## Information provided
>>>

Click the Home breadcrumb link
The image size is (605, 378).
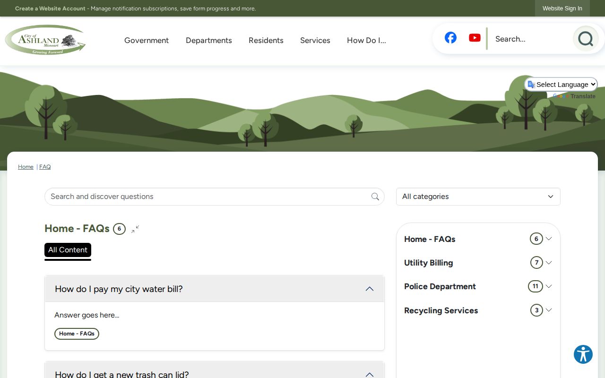(26, 167)
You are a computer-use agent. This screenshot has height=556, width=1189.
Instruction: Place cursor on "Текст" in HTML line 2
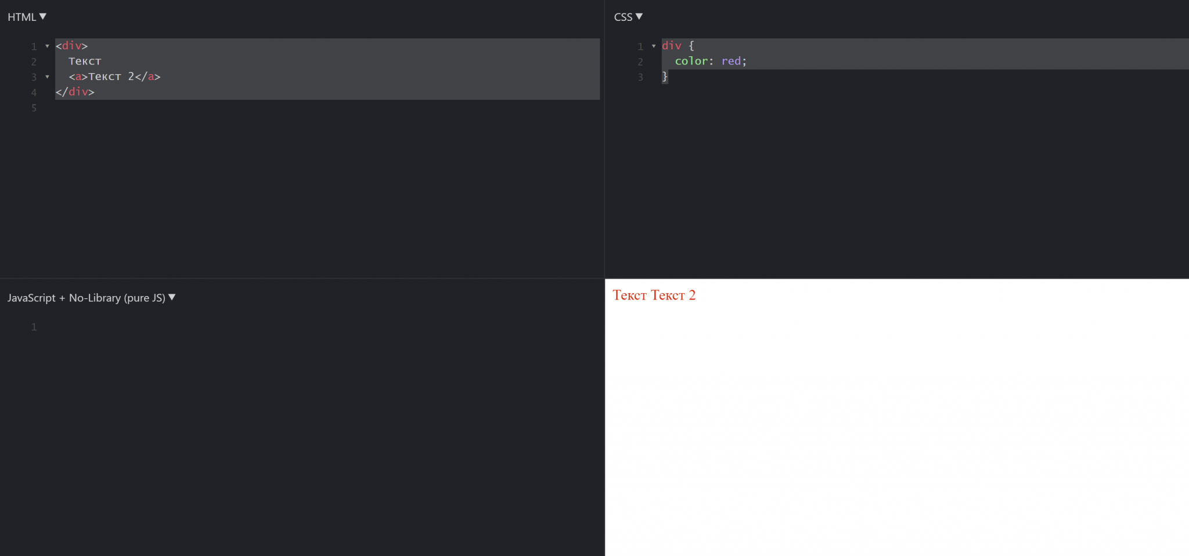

<<<

## Exercise
Exact copy, pictures excluded: restate every record above word for word.

## Response for this exercise
Click the Home breadcrumb link
The image size is (605, 378).
(26, 167)
You are a computer-use agent. This screenshot has height=556, width=1189.
Instruction: Place cursor on "Текст" in HTML line 2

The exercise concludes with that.